Managing Clients’ Expectations In A Seller’s Market – Part 2/2

Residential Real Estate Attorney Guide Seller Expectation

In my last issue I wrote about managing a client’s expectations in order to avoid turning a happy client into an unhappy (non-referral source) one. Here are a few rules I have come up with to put that plan into effect.

Be careful about telling a buyer we have a deal: We know that a deal is not “done” until both sides sign. But don’t assume our buyers know this important rule. It’s easy for a broker to say “we have a deal” when the parties have a meeting of the minds on price, but before the lawyers reduce the deal to a signed contract. Manage expectations of buyers by explaining that the seller accepts their terms but nothing is legally binding until the contract is signed by both sides. This simple explanation will save a lot of frustration and anger by buyers who are outbid during the contract negotiation phase.

Loan approval does not mean clear to close: The issuance of the loan commitment letter by the bank is a milestone along the way to closing. But, understandably, some clients mistakenly think that event means we are closing tomorrow. And it always surprises me when brokers add fuel to the fire by emailing the client something like this: “Congratulations on the loan commitment letter. I spoke to the other broker and everyone can close on Tuesday”. An excited buyer who is anxious to close will now have an expectation that almost surely cannot be met. It’s imperative that we explain to clients the meaning of the issuance of the commitment. It’s important, and a big event, but until the lender announces the magic words “we are clear to close”, leave the champagne uncorked for the moment.

Condominiums do have board packages: I have written extensively on the trend of condominiums to act more and more like cooperatives with respect to the application process. Most buyers think there is no approval process in a condominium. That is true, technically, in as much as most condominium declarations give the board a right of first refusal, as opposed to a right of approval. But be careful.

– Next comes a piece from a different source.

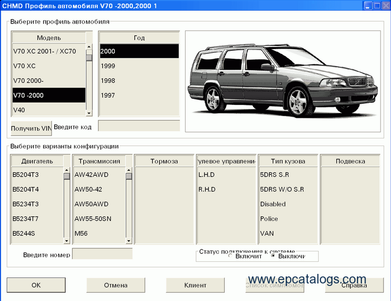Select the Выключи connection radio button
The height and width of the screenshot is (301, 391).
pyautogui.click(x=273, y=256)
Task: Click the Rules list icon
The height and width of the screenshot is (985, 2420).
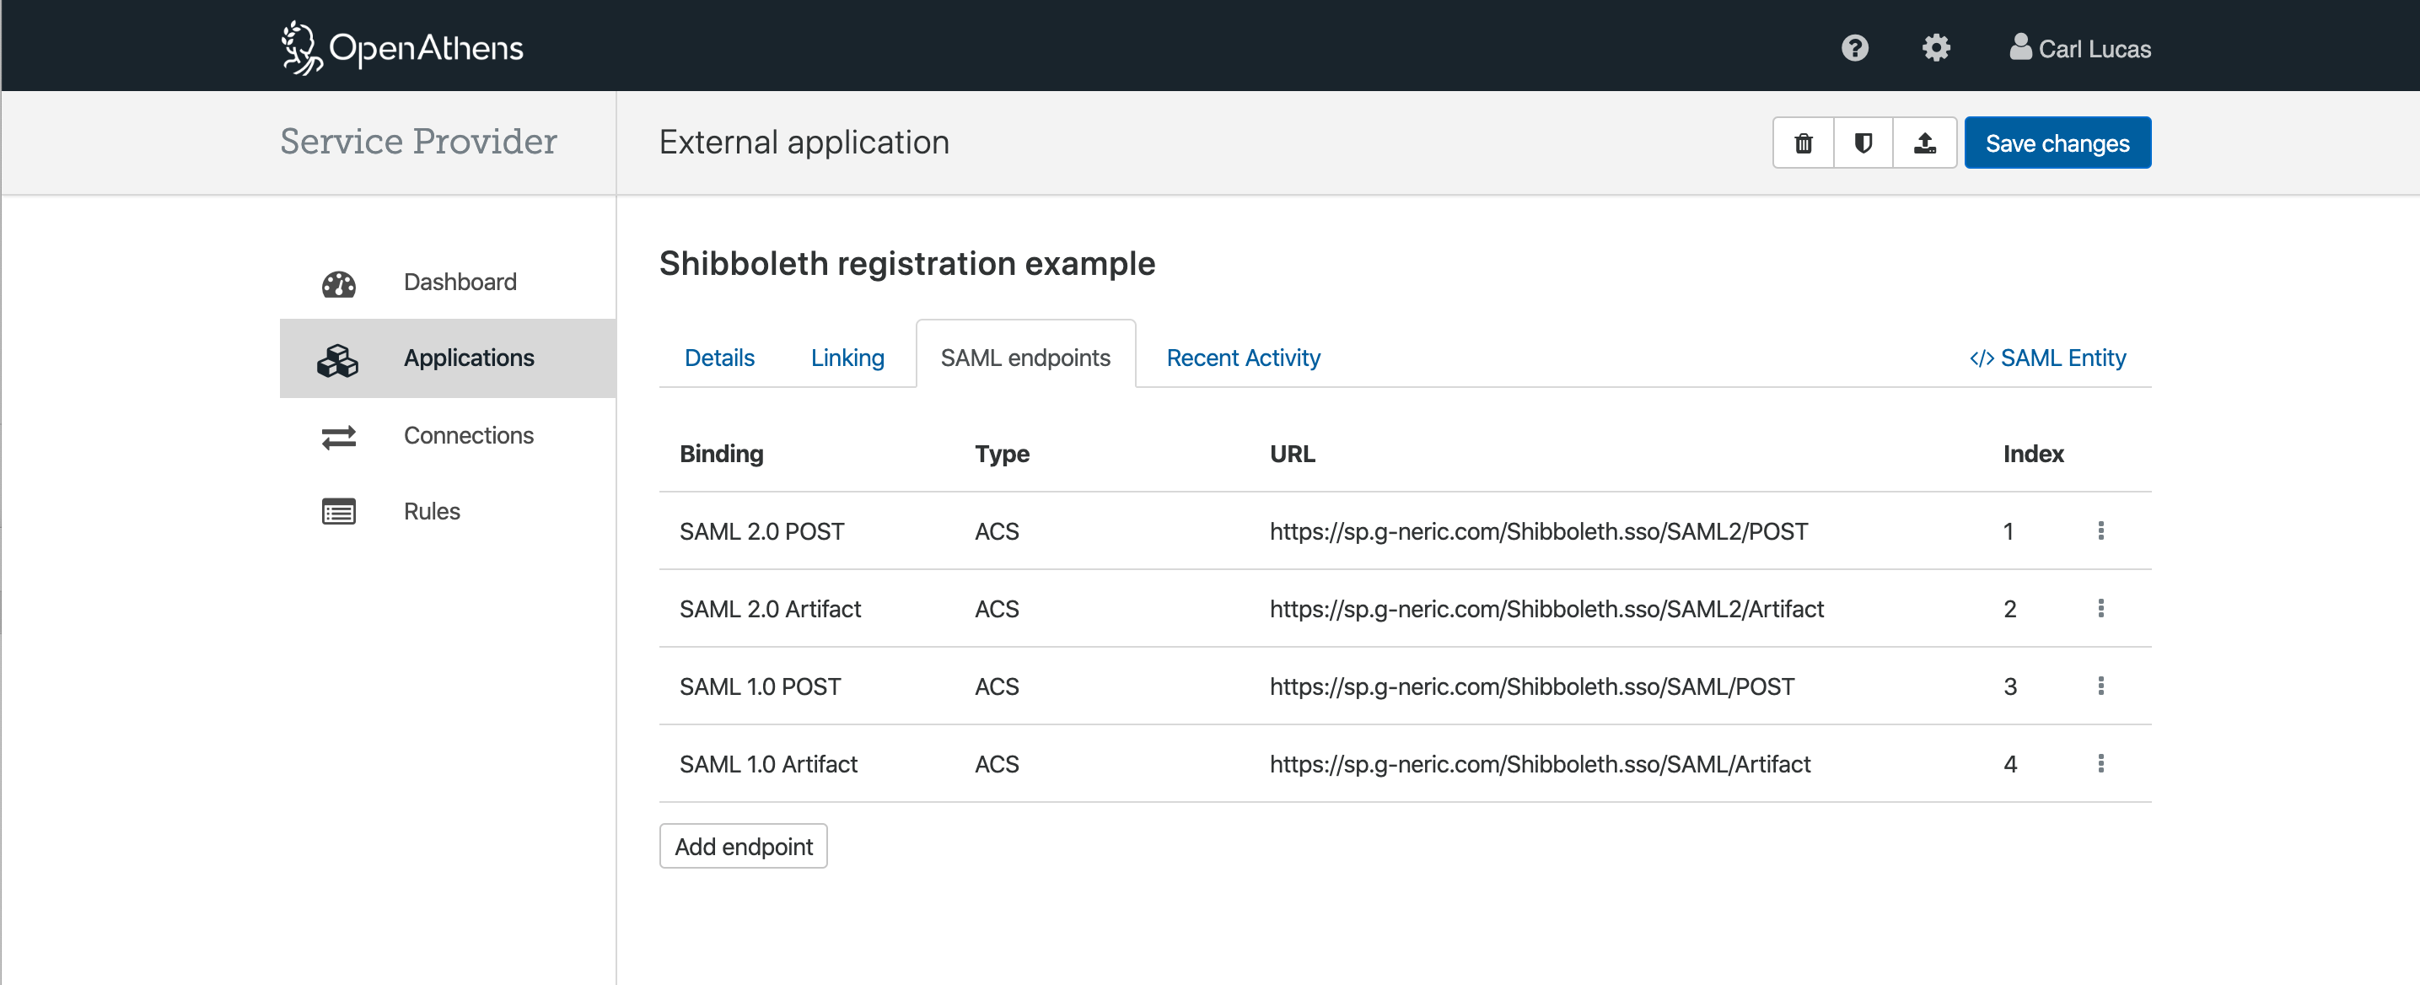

There is still a “waiver package” that must be completed by buyers and their purchase agreement contractually obligates them to do so. The “application” is an application for a waiver, rather than one for approval of the transaction, but this nuance does not necessarily translate into brevity of application requirements. For some inordinate reason, condominiums routinely burden buyers and sellers with onerous waiver packages requiring bank statements, tax returns, and other burdensome financial documentation in order to “evaluate” whether the condominium will exercise its right of first refusal. Prepare buyers, and explain to them that part of the buying process requires this tedious step.